SJC to rule on cult mother case

Pregnant pause may bring prison birth

Boston Herald, September 8, 2000
By Dave Wedge

The state's highest court will decide whether an expectant Norfolk County mother has a right to intervene in a controversial decision to hospitalize a pregnant Attleboro cult member against her will.

Last night, state Supreme Judicial Court Justice Ruth Abrams delayed ruling on an emergency appeal filed against Attleboro Juvenile Court Judge Kenneth Nasif's order to hospitalize Rebecca Corneau, instead deciding to send the case to the full court for a hearing.

The appeal, filed by attorney Wendy Murphy on behalf of a pregnant Norfolk County woman identified only as Barbara F., claims Nasif's ruling violates women's privacy rights guaranteed under the Roe vs. Wade abortion decision. Abrams didn't address the constitutional issues of the appeal in her one-page order, nor did she comment on Nasif's controversial ruling.

One source said Abrams' order was akin to "passing the buck," and could render the appeal moot because Corneau will most likely give birth within days - before an SJC hearing is held.

"Abrams basically said, `this is a lemon and I'm not going to suck on it myself,' " the source said.
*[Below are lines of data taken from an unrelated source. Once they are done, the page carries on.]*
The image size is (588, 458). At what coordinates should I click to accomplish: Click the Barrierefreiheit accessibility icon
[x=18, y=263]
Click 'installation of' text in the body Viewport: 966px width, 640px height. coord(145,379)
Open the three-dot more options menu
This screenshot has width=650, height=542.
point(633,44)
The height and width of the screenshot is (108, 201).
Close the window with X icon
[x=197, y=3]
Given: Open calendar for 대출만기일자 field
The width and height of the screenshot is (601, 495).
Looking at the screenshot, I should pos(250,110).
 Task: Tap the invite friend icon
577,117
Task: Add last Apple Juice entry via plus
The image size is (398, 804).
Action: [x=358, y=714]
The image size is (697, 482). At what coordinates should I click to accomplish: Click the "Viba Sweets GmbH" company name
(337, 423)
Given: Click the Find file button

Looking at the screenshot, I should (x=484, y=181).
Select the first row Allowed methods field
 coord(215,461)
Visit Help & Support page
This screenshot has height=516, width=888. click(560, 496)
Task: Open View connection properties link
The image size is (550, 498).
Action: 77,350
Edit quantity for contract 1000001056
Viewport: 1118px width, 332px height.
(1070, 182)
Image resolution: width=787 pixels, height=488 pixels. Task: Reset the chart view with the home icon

The ruling came hours after Corneau, 32, was sent by Nasif back to the Neil J. Houston House - a hospital which caters to pregnant prison inmates - for 30 days or until she gives birth. A team of doctors from Beth Israel Deaconess Medical Center will be on hand in the facility to help deliver the baby.

In re-committing Corneau, Nasif cited her repeated refusal to submit to a medical examination and passionately expressed fears that the new baby could suffer the same fate as their last child, Jeremiah, who is believed to have suffocated during a home birth last spring. Corneau claims the boy was stillborn.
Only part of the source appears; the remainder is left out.